Buying Advice C2050/C2070

Hi all !

I’m currently running CUDA on a GTX 465 and I’m planning to build a small cluster of cards. The best choice currently available is the C2050/C2070. But this card is almost 10 times more expensive than the one I own. My question is thus quite simple, is the difference really worth it ?

The code I have to run on these cards is using double precision only and is limited by the number of accesses to the global device memory. Could these two points be improved with a “better” card ?

Thanks in advance for any advice you could give.

Well, from the description of your code, I’d say yes. The C2050 has a 384-bit memory bus (vs. the 256-bit bus on the GTX465), so you’ll get faster transfer speeds to/from global memory. Also, the Fermi-based Tesla cards have much faster (by x4, IIRC) double-precision support, so if that’s all you’re using, you might be better off with the more expensive card.

Or, if you’re planning on building a cluster anyway, then maybe just go with a bunch of GTX465 cards (if your code scales well across multiple GPUs/nodes). Also, depending on your specific algorithm, you might be able to modify your code to use mixed-precision (so you’d still get ‘double-precision’ accuracy even though part of your code would be single-precision).

Well, from the description of your code, I’d say yes. The C2050 has a 384-bit memory bus (vs. the 256-bit bus on the GTX465), so you’ll get faster transfer speeds to/from global memory. Also, the Fermi-based Tesla cards have much faster (by x4, IIRC) double-precision support, so if that’s all you’re using, you might be better off with the more expensive card.

Or, if you’re planning on building a cluster anyway, then maybe just go with a bunch of GTX465 cards (if your code scales well across multiple GPUs/nodes). Also, depending on your specific algorithm, you might be able to modify your code to use mixed-precision (so you’d still get ‘double-precision’ accuracy even though part of your code would be single-precision).

Well I’m planning to build a cluster of 3 or 4 cards.

Do you know how many double-precision cores the GTX 465 possess ? And the C2050 ? I could not find these numbers ?

Well I’m planning to build a cluster of 3 or 4 cards.

Do you know how many double-precision cores the GTX 465 possess ? And the C2050 ? I could not find these numbers ?

The GTX 465 processes double precision floating point operations at 1/8 the single precision speed, whereas the C2050 does so at 1/2 the single precision speed. For fused multiply-add operations, that’s 106 GFLOPS for the GTX 465 and 512 GFLOPS for the C2050. So if your problem scales linearly across multiple cards, the GTX 465 is better “bang-for-the-buck”.

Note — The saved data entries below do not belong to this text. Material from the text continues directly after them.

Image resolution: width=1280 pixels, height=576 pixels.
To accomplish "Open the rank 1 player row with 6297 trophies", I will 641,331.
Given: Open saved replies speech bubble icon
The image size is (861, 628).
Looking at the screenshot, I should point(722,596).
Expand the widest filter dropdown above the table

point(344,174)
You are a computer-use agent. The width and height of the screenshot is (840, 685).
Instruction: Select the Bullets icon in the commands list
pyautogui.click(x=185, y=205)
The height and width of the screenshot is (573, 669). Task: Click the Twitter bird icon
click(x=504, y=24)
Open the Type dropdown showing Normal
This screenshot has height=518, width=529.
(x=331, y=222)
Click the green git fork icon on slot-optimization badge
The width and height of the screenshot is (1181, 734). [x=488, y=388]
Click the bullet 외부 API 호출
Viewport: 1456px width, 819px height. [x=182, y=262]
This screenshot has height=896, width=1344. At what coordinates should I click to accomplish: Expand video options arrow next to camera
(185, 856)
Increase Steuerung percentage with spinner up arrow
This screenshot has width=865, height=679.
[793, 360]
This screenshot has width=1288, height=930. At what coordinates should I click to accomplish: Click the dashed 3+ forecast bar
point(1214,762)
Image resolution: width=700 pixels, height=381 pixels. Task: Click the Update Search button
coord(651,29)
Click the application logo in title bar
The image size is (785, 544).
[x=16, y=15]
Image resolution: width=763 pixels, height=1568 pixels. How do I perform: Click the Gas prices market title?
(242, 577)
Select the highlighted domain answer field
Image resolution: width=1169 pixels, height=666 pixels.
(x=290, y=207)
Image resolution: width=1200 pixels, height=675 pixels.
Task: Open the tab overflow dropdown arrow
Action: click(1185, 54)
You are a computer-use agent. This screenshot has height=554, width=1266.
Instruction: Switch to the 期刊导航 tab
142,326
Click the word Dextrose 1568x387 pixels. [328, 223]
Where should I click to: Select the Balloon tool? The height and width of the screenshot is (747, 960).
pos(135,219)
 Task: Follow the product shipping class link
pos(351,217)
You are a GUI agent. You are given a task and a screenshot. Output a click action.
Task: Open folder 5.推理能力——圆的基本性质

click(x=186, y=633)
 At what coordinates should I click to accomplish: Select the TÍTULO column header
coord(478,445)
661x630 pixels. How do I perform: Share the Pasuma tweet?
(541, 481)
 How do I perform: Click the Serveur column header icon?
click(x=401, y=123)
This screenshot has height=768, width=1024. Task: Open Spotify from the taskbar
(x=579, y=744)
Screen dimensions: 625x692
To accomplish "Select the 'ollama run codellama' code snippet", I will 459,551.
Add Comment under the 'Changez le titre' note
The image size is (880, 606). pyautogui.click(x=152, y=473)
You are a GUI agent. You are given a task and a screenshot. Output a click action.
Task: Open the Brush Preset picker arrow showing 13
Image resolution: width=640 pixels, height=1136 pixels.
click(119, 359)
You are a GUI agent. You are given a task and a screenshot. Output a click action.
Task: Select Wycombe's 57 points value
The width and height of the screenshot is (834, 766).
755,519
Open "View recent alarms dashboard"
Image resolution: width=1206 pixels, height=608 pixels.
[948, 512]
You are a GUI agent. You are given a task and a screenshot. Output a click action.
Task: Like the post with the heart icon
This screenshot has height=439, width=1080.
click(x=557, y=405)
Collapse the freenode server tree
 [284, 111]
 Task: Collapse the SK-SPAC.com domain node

The GTX 465 processes double precision floating point operations at 1/8 the single precision speed, whereas the C2050 does so at 1/2 the single precision speed. For fused multiply-add operations, that’s 106 GFLOPS for the GTX 465 and 512 GFLOPS for the C2050. So if your problem scales linearly across multiple cards, the GTX 465 is better “bang-for-the-buck”.

Wow. So if I’m right the same kernel using double-precision should run ~5 times faster on a C2050 than on my GTX 465 if just consider the “computation time”. But this number will change due to the memory reads that are only 1.5 times faster. Is this correct ?
Or maybe the bigger number of cores of the C2050 will allow me to get a better figure than this 1.5. It is really difficult to make predictions…

Wow. So if I’m right the same kernel using double-precision should run ~5 times faster on a C2050 than on my GTX 465 if just consider the “computation time”. But this number will change due to the memory reads that are only 1.5 times faster. Is this correct ?
Or maybe the bigger number of cores of the C2050 will allow me to get a better figure than this 1.5. It is really difficult to make predictions…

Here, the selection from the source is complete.